App Engine Developers,
We wanted to provide you with a fully detailed account of our recent
outage. Every billed application will also receive a credit for all
paid resource usage from the entire day of the outage; this will
appear as a credit balance in your application account within the next
week.
We apologize for the downtime, and the App Engine team is continuing
our to work improve the availability and power of App Engine. Our full
post-mortem analysis is below.
Thanks for your patience.
The Google App Engine Team
----------
Summary
On July 2, from 6:45 AM PDT until 12:35 PM PDT, Google App Engine (App
Engine) experienced an outage that ranged from partial to complete.

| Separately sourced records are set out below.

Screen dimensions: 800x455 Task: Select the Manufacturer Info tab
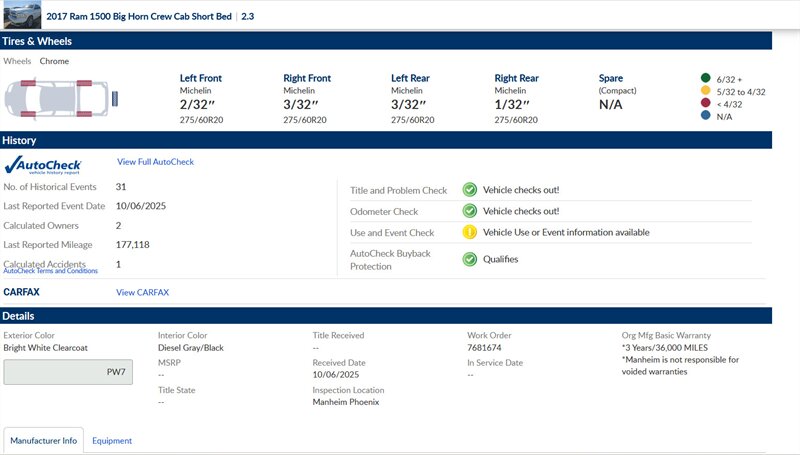coord(42,440)
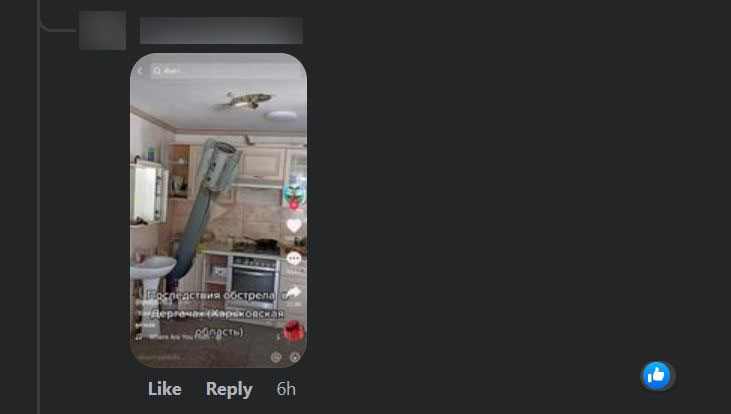This screenshot has width=731, height=414.
Task: Open the attached kitchen rocket image
Action: click(218, 210)
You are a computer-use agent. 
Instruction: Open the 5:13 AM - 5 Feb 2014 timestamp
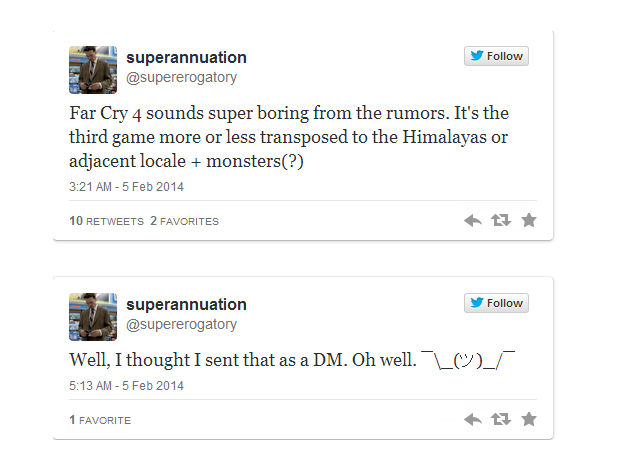click(127, 386)
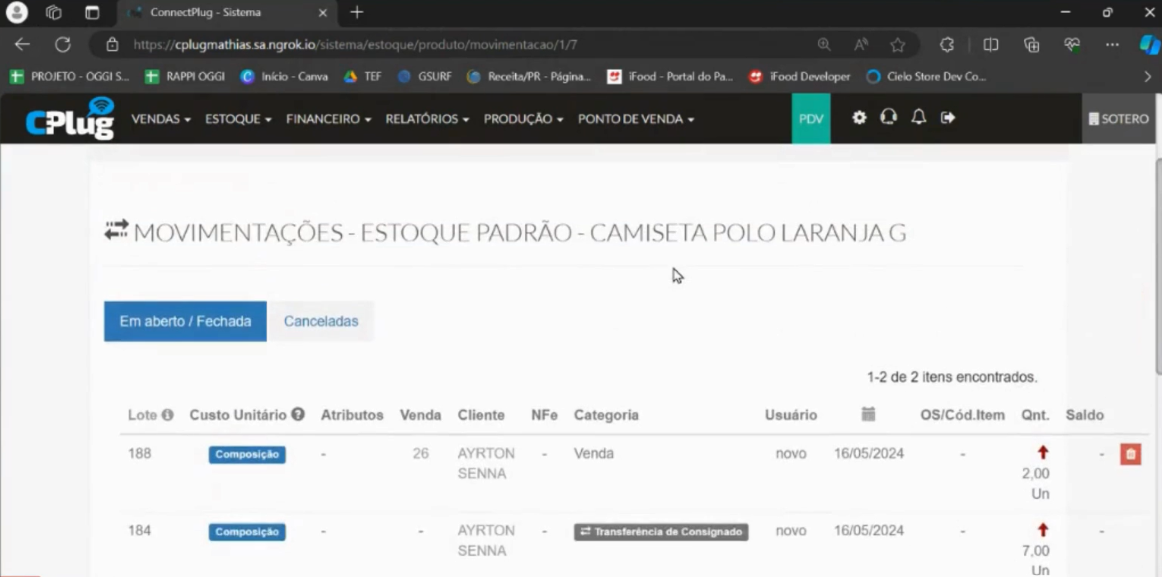Open the headset support icon

[888, 118]
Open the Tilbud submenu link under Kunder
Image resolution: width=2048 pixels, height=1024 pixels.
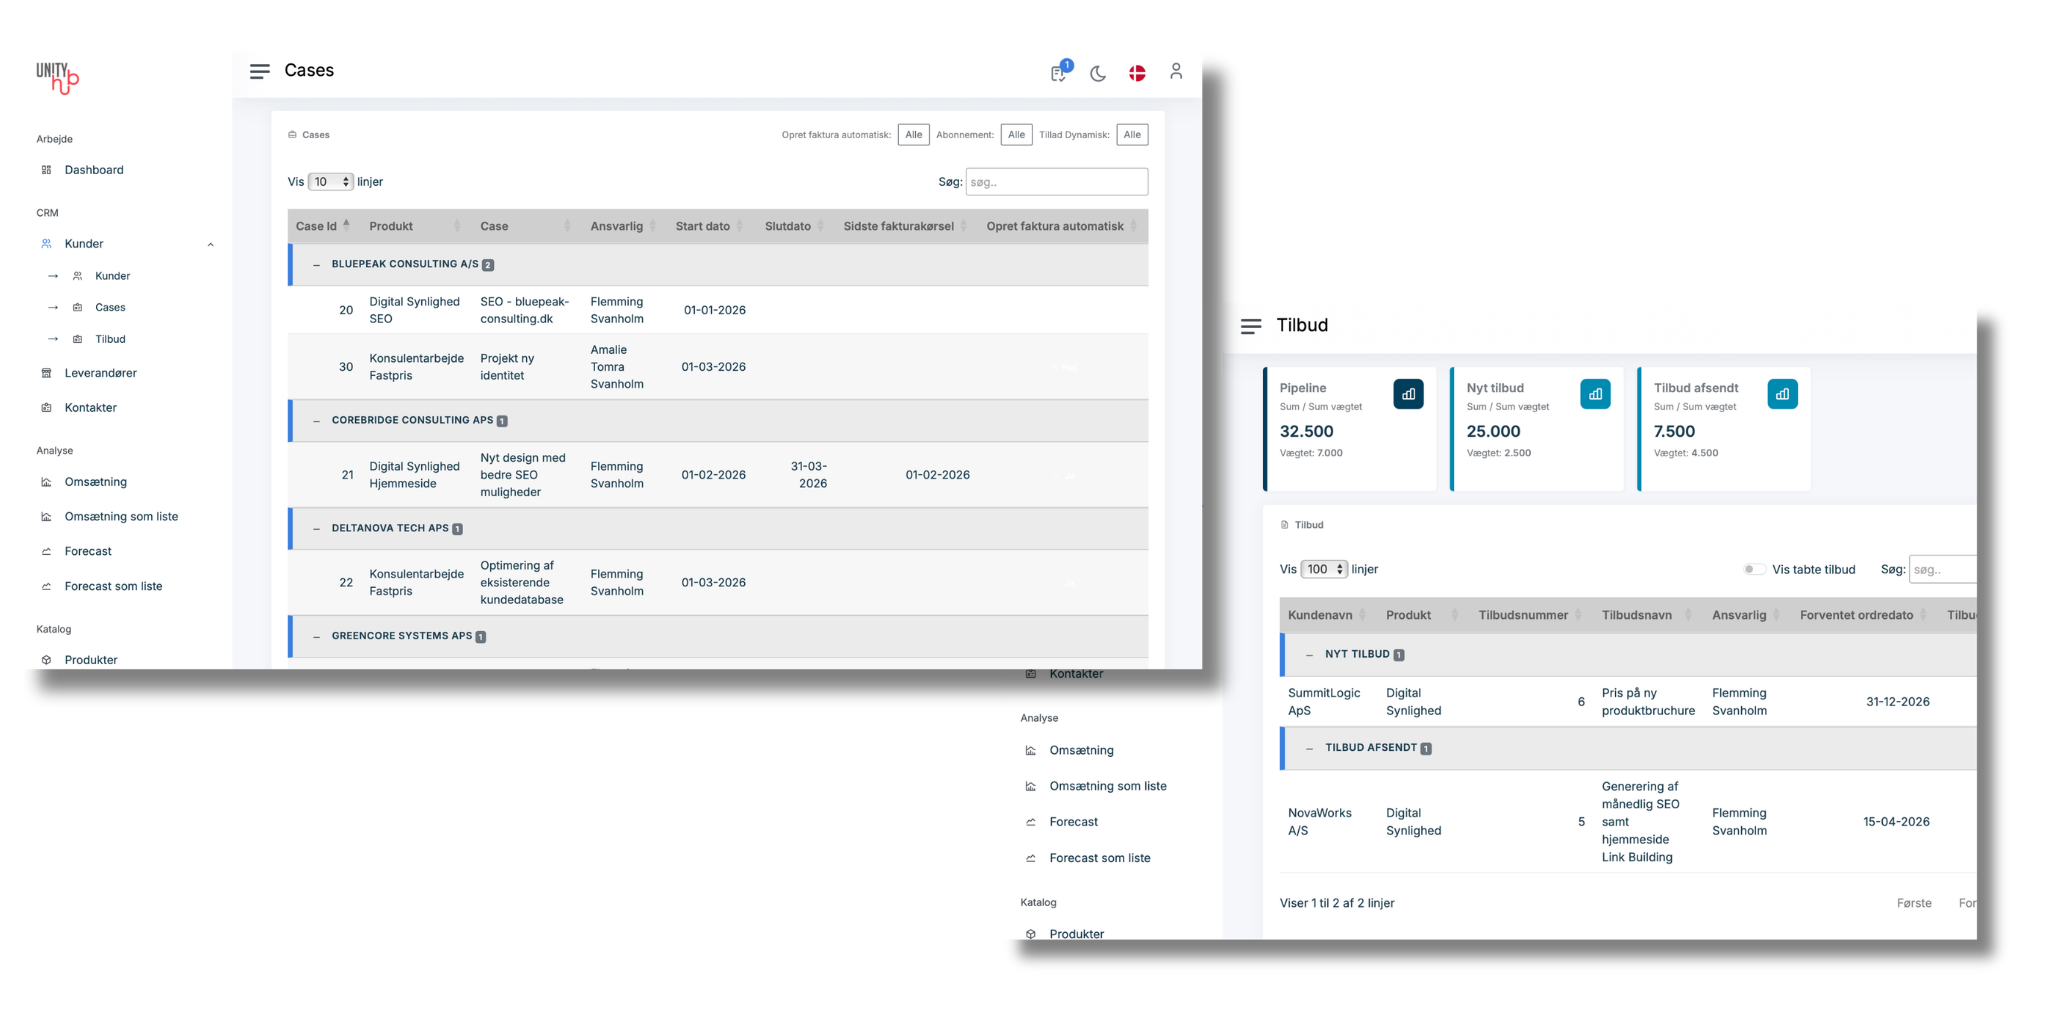point(110,339)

Following is a timeline of events, an analysis of the technology and
process failures, and a set of steps the team is committed to taking
to prevent such an outage from happening again.
The App Engine outage was due to complete unavailability of the
datacenter's persistence layer, GFS, for approximately three hours.
The GFS failure was abrupt for reasons described below, and as a
consequence the data belonging to App Engine applications remained
resident on GFS servers and was unreachable during this period. Since
needed application data was completely unreachable for a longer than
expected time period, we could not follow the usual procedure of
serving of App Engine applications from an alternate datacenter,
because doing so would have resulted in inconsistent or unavailable
data for applications.
The root cause of the outage was a bug in the GFS Master server caused
by another client in the datacenter sending it an improperly formed
filehandle which had not been safely sanitized on the server side, and
thus caused a stack overflow on the Master when processed.
----------
Timeline (all times below Pacific Daylight Time, GMT -0700)
6:44 AM --- A GFS Site Reliability Engineer (SRE) reports that the GFS
Master in App Engine's primary data center is failing and continuously
restarting. Since it is failing repeatedly, dependent services cannot
communicate reliably with GFS.
7:00 AM --- The monitoring system that monitors the health of the App
Engine cluster notices that request latency has spiked across many
applications and pages the primary on-call engineer for App Engine.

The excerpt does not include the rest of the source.